We have fielded a few dozen calls, emails and text messages over the past week, primarily from Repower homeowners inquiring about Valley Clean Energy (VCE) piqued by recent VCE mailings. Simple questions: What is it? Should I opt out? What are the pros and cons?

Background: We had the privilege of serving on the City of Davis’ Community Choice Energy Advisory Committee. Over 14 months, our volunteer group deliberated yea/nae (should we do this?) and, if yea, in what form? Could be a curse of too much information, but we have been immersed since the start.

On June 1, all PG&E customers in the cities of Davis and Woodland and unincorporated Yolo County will be transitioned to VCE. By statute, this is how it works: You are automatically enrolled in the program; if you do not want to participate, you need to opt out.

What will happen? In simple terms, you will see a slight reduction in your electricity bill (about 2.5%, for starters) and you will enjoy, though it’s not tangible, cleaner electricity (i.e., electricity with a higher renewable energy content than what PG&E currently serves). Nothing will change with your service: PG&E will continue to manage the grid and provide customer service. In short, you will have cleaner electricity at a lower cost, with funds channeled through a community (Joint Powers Authority) organization. Here's a thorough FAQ from VCE's site.

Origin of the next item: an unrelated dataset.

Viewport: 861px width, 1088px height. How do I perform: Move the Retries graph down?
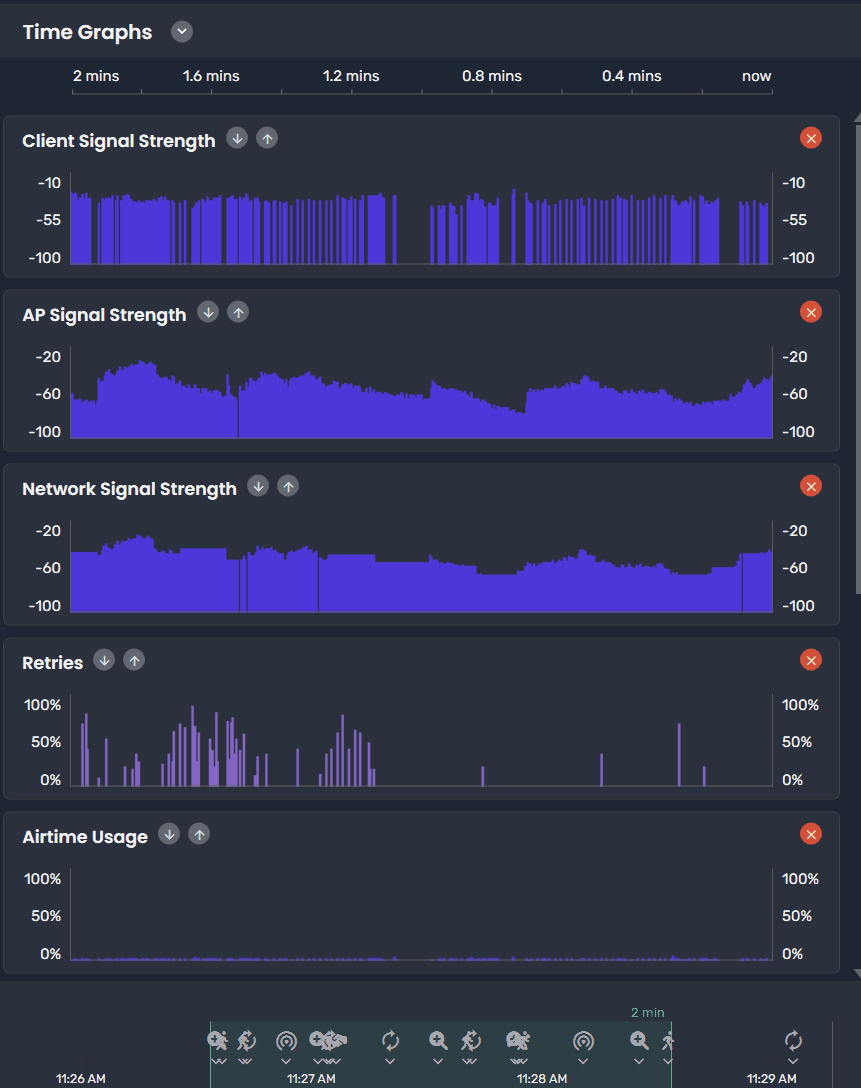pyautogui.click(x=104, y=660)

What’s not to like? In our albeit biased opinion, nothing. And, the hallmark program (Marin Clean Energy) has proven that home and business owners can reduce their bills and their carbon footprints.

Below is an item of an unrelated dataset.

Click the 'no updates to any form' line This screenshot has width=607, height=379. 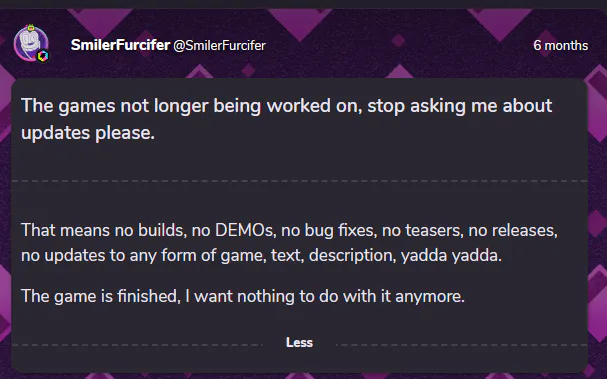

If you do not have solar panels on your home or business, do it. (In other words, do nothing … you’re enrolled.)

If you do have solar, the decision is a bit more nuanced. When you went solar, you received a 20-year commitment (Net Energy Metering Agreement) from PG&E to credit you for your solar-generated electricity for a period of 20 years. With VCE, this agreement is not broached: It’s between you and PG&E, regardless of who supplies your electricity. If your solar system was well-designed, it should eliminate/cover 90-100% of your electricity use. Hence, you are independently fulfilling the mission of VCE: Transition our community to clean, less expensive energy. And if you have solar, VCE will provide you with a bit more compensation that PG&E does. Click here for a thorough VCE overview for solar customers.

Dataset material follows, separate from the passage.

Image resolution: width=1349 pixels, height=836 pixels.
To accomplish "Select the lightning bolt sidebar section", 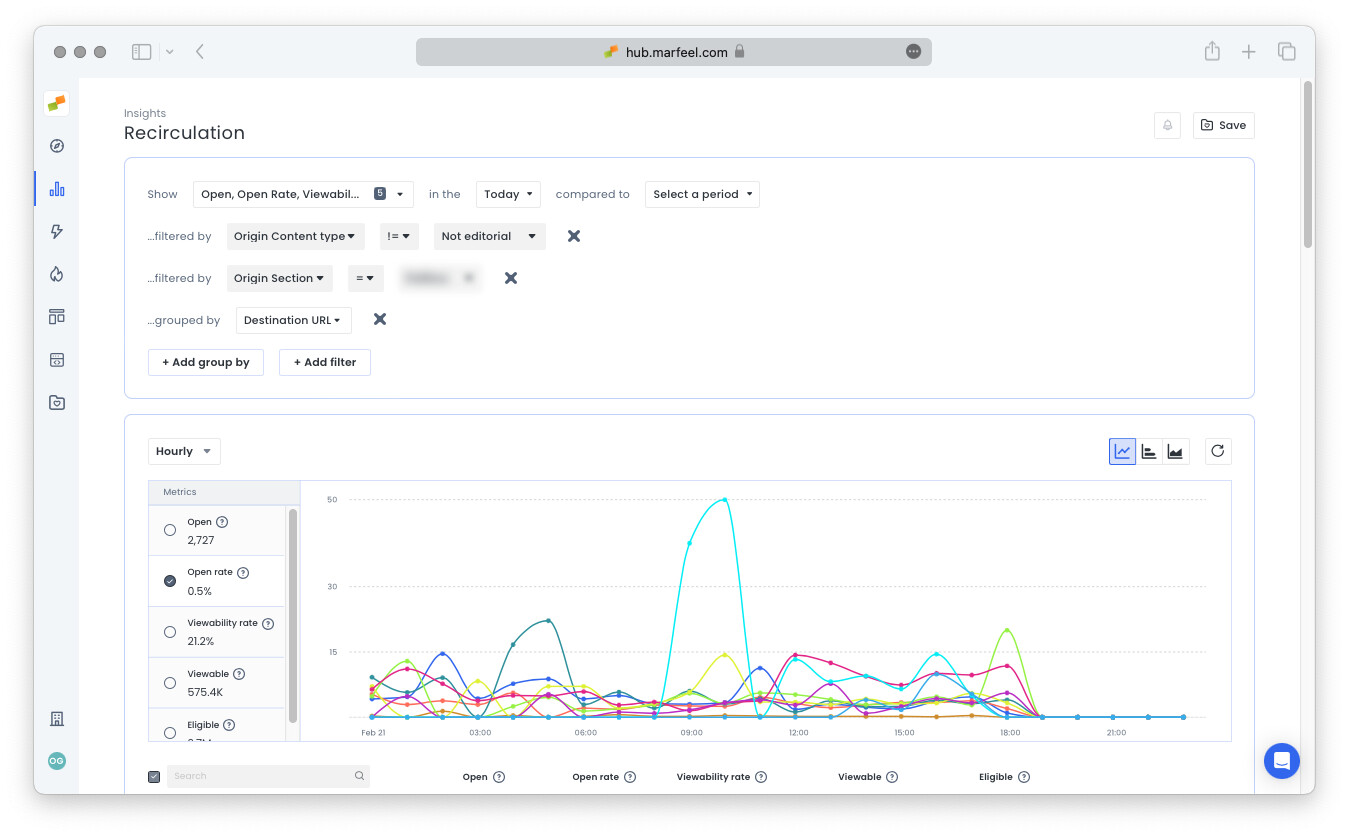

The wildcard: PG&E (and the other investor-owned utilities [IOUs] in California) are not happy. Community choice energy programs are a direct, competitive threat to their monopolies. Within a year, approximately 50% of IOU ratepayers will have access to community choice programs. PG&E has not dropped its shoulders, shrugged, and opined, “So be it.” They have (unsuccessfully and vigorously) fought community choice programs over the past decade, and their will is intensifying. What can PG&E do to solar owners (and all rate payers) in advent of community choice energy? 

With apologies for the ambiguity, feel free to contact us with questions: Click here, call 530-564-4292, or swing by our office (909 Fifth Street; the old Dairy Queen). We may not have definitive answers, but we are happy to elaborate.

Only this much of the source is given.